What the task asks - Report every line in the rows below that contains the word "settings", treating uppercase and lowercase letters as different.

Supplied entries -
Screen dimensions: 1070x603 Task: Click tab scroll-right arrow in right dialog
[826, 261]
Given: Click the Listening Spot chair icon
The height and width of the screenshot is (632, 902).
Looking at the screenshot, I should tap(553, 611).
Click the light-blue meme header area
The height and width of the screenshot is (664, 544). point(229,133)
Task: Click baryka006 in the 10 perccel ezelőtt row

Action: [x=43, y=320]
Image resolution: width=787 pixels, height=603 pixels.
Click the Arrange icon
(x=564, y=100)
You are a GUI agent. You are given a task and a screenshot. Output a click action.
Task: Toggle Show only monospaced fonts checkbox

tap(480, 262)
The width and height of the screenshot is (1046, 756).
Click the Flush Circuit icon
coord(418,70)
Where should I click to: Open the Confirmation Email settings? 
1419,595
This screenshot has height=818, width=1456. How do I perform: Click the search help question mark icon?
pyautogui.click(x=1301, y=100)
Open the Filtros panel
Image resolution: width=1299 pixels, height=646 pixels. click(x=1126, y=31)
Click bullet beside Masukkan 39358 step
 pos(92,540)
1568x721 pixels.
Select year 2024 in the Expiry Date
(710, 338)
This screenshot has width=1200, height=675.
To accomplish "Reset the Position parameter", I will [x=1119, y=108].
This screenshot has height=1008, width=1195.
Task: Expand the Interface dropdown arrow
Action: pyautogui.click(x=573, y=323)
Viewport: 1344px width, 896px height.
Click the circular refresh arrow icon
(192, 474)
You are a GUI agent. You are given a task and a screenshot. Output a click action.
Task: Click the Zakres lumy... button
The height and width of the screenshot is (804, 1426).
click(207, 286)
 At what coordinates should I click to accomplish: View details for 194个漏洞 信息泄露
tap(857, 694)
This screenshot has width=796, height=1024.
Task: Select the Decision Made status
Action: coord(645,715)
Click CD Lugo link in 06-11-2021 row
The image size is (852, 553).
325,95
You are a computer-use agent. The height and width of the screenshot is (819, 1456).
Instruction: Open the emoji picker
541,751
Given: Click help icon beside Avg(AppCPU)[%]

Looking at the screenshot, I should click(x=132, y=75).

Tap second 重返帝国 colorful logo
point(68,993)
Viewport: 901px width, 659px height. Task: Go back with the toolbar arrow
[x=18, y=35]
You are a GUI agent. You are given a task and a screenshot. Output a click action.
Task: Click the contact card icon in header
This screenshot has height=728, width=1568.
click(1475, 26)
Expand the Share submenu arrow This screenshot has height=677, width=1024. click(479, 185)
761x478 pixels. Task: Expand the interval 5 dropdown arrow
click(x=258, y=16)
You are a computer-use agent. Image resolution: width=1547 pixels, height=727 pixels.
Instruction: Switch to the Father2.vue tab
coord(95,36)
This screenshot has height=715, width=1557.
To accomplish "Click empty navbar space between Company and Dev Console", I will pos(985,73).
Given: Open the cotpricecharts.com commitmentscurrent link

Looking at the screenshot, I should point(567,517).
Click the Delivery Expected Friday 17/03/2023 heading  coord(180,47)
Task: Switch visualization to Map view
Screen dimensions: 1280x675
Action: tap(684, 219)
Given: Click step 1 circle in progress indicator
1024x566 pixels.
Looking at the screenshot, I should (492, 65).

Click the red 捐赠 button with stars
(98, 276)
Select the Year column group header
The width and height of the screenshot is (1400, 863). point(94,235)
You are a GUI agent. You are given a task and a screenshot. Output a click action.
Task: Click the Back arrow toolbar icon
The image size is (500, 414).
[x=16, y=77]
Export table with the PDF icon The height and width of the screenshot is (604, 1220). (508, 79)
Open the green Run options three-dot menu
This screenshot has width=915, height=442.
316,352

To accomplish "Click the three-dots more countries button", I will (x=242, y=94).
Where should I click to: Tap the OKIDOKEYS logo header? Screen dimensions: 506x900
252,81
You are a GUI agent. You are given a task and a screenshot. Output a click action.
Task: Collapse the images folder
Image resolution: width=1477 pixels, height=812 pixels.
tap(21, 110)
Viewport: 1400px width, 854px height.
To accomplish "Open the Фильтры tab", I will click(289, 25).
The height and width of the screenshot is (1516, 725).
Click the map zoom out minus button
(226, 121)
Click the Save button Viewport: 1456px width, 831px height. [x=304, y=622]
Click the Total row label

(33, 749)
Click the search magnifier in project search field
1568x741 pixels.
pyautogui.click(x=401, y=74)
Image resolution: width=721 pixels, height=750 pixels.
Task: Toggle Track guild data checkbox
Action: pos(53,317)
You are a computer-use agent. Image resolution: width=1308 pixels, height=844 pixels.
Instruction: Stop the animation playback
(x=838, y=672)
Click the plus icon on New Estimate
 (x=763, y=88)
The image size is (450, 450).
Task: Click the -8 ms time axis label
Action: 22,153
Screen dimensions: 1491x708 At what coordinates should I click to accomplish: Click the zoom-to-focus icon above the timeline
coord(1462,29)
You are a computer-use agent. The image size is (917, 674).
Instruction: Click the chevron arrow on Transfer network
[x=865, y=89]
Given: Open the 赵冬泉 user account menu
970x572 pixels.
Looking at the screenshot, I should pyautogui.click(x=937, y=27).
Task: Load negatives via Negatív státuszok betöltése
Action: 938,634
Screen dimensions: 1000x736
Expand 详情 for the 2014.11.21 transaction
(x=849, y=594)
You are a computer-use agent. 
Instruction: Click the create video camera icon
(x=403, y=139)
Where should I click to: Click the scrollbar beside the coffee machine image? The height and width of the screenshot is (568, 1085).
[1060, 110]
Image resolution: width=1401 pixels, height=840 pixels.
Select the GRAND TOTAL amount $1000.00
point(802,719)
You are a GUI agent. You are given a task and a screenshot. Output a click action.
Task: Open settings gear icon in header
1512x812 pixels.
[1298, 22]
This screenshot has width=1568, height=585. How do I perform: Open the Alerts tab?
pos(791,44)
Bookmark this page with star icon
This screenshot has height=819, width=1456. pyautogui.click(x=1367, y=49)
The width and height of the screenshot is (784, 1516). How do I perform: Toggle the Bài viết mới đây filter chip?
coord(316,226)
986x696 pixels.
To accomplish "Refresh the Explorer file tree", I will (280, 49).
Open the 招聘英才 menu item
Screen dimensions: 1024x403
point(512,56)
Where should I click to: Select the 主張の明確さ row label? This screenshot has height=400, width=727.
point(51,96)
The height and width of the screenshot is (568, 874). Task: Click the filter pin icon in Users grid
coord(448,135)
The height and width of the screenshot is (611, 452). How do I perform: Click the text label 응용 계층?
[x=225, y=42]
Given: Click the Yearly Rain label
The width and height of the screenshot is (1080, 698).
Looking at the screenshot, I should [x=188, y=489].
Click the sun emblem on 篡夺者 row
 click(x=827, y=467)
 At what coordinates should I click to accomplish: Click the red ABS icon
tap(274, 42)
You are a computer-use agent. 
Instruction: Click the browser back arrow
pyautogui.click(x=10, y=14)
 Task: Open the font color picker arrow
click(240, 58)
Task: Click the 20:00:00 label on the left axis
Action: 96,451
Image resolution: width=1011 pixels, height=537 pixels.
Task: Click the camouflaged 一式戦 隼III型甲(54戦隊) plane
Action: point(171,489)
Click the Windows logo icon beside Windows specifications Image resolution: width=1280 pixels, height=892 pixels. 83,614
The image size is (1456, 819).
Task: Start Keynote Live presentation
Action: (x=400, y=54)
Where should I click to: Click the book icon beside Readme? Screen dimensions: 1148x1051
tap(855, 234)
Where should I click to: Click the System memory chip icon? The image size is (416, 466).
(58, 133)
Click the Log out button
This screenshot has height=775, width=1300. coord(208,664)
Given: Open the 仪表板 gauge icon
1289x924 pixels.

Final answer -
Where should I click to: Open the Confirmation Email settings? 
Task: Open settings gear icon in header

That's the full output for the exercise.